▶ **Directive**:
Update the records starting with the line that contains "Social Networks (85, 331)" and going on through the line that contains "Back to HomePage (150, 687)". Give those lines again with "Mailing Lists" changed to "Email Lists" and nothing else altered, and leave the pictures out.

▶ **Records provided**:
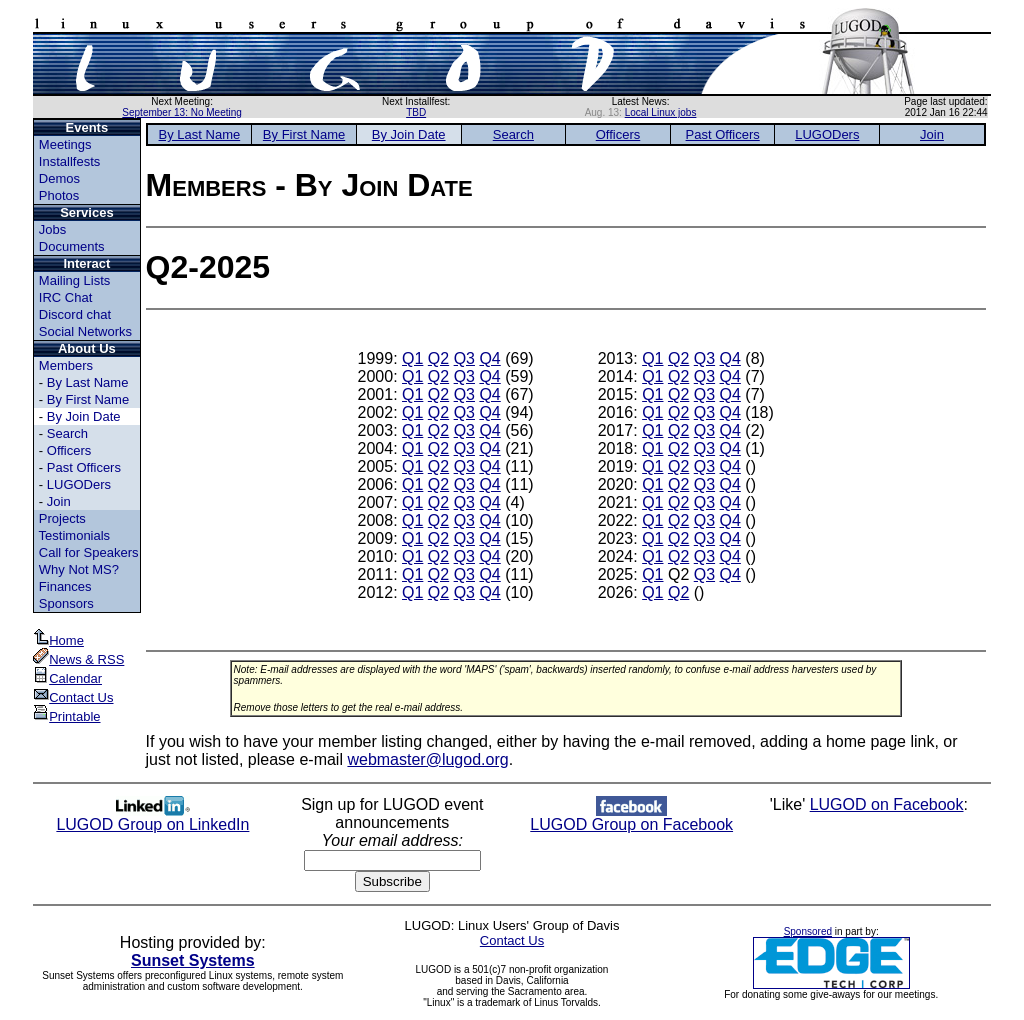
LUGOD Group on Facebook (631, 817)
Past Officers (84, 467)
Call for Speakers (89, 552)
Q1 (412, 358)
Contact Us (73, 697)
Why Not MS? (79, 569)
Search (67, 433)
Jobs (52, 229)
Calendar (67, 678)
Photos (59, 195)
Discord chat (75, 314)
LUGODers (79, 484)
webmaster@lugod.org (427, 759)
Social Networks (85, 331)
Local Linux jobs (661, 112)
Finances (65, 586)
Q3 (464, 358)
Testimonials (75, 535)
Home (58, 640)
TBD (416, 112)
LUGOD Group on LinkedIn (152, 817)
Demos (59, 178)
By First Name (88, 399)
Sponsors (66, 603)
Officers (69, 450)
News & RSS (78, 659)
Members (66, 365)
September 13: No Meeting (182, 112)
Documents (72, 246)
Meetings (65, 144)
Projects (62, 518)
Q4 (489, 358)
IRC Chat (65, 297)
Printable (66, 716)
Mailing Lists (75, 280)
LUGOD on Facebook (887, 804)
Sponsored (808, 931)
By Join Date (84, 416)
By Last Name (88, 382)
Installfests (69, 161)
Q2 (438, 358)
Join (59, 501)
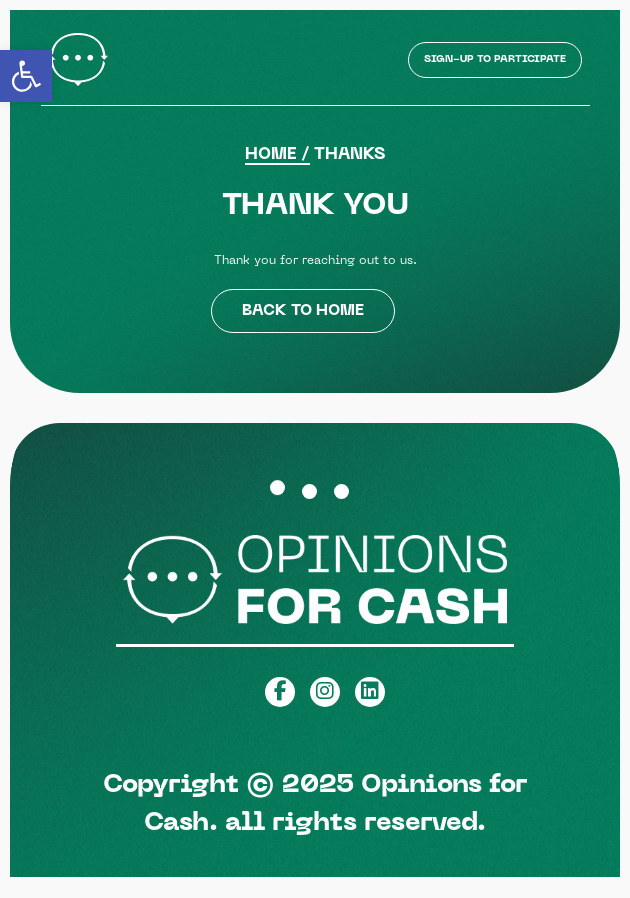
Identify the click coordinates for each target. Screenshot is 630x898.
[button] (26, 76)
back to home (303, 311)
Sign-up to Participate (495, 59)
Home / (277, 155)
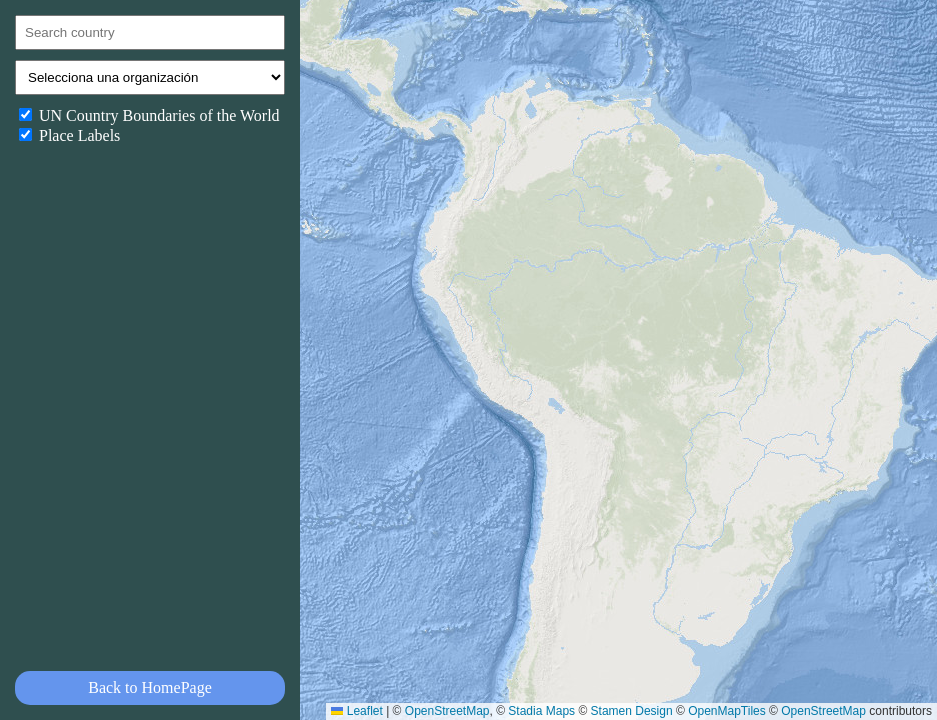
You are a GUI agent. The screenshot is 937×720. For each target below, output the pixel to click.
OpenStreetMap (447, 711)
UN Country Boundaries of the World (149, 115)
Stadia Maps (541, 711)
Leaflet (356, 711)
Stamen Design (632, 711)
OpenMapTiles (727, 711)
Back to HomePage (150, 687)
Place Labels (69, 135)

...

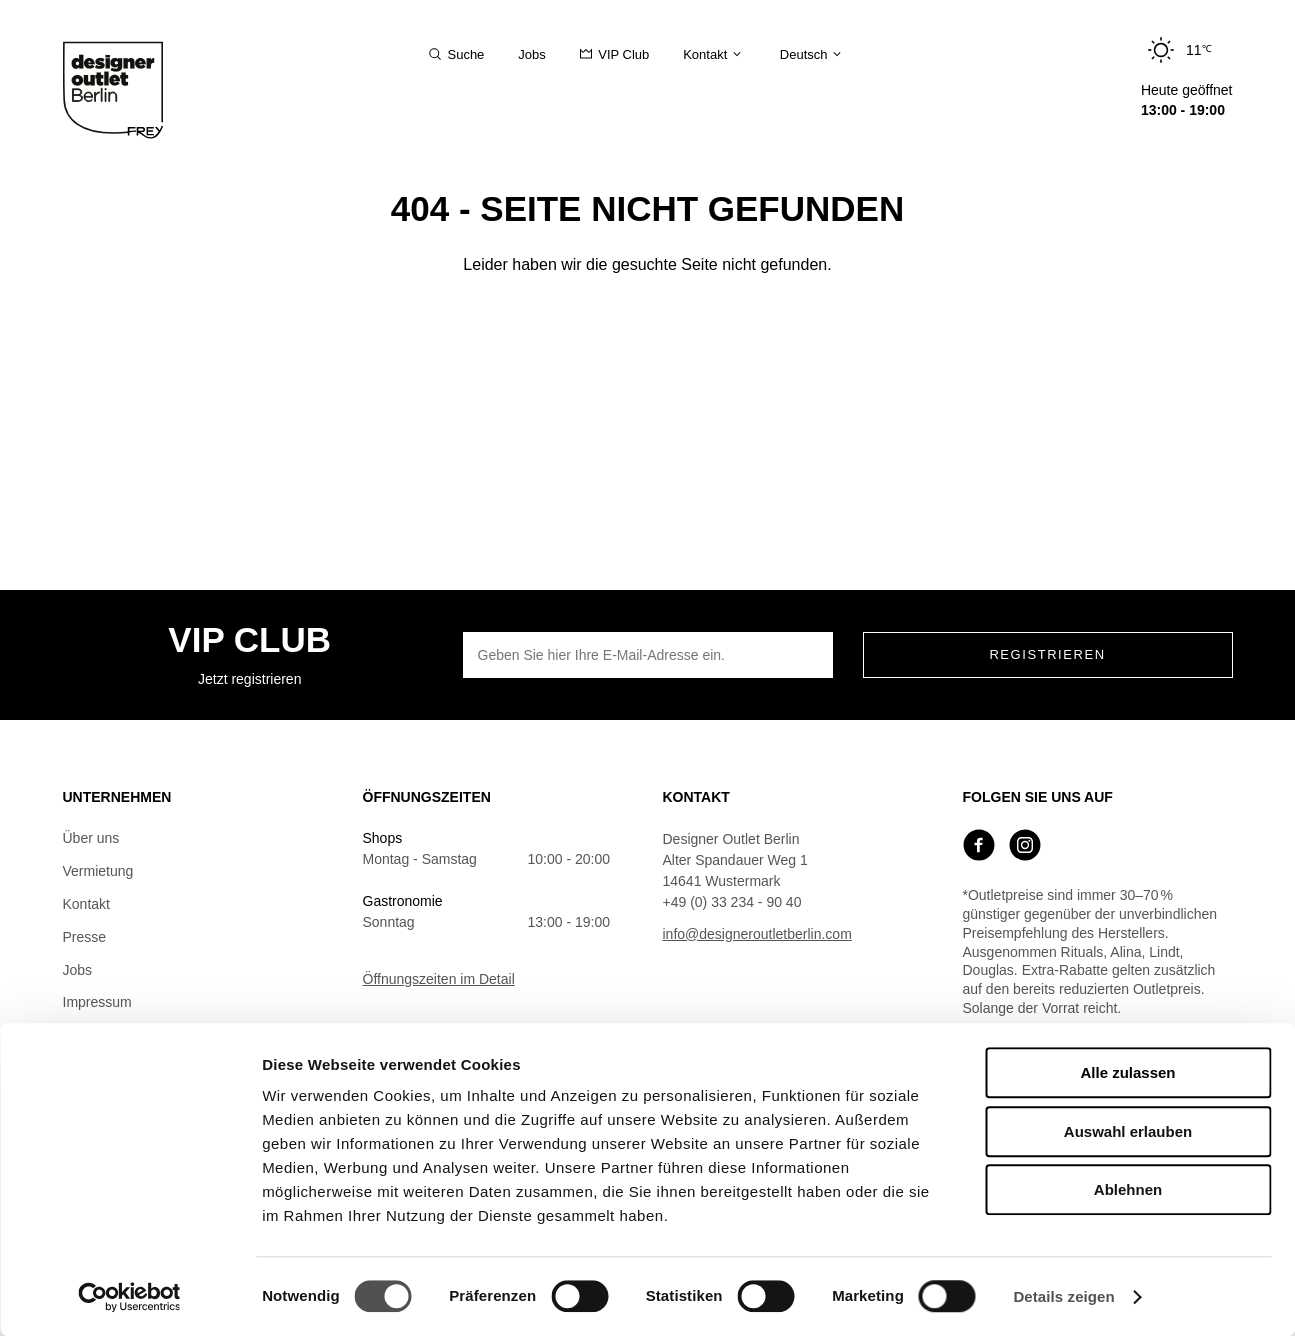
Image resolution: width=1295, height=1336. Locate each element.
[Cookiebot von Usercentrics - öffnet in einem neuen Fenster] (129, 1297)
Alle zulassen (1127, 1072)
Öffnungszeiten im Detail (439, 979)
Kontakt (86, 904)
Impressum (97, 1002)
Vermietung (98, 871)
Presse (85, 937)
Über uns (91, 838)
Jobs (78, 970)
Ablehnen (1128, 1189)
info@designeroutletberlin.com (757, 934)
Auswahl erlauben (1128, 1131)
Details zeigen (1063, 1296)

▶ **Result of the exercise**:
Social Networks (85, 331)
Local Linux jobs (661, 112)
Finances (65, 586)
Q3 (464, 358)
Testimonials (75, 535)
Home (58, 640)
TBD (416, 112)
LUGOD Group on LinkedIn (152, 817)
Demos (59, 178)
By First Name (88, 399)
Sponsors (66, 603)
Officers (69, 450)
News & RSS (78, 659)
Members (66, 365)
September 13: No Meeting (182, 112)
Documents (72, 246)
Meetings (65, 144)
Projects (62, 518)
Q4 (489, 358)
IRC Chat (65, 297)
Printable (66, 716)
Email Lists (75, 280)
LUGOD on Facebook (887, 804)
Sponsored (808, 931)
By Join Date (84, 416)
By Last Name (88, 382)
Installfests (69, 161)
Q2 (438, 358)
Join (59, 501)
Identify the click coordinates for each target. Screenshot is 630x898.
[button] (26, 76)
back to home (303, 311)
Sign-up to Participate (495, 59)
Home / (277, 155)
You are a GUI agent. The screenshot is 937×720. For each target below, output the pixel to click.
OpenStreetMap (447, 711)
UN Country Boundaries of the World (149, 115)
Stadia Maps (541, 711)
Leaflet (356, 711)
Stamen Design (632, 711)
OpenMapTiles (727, 711)
Back to HomePage (150, 687)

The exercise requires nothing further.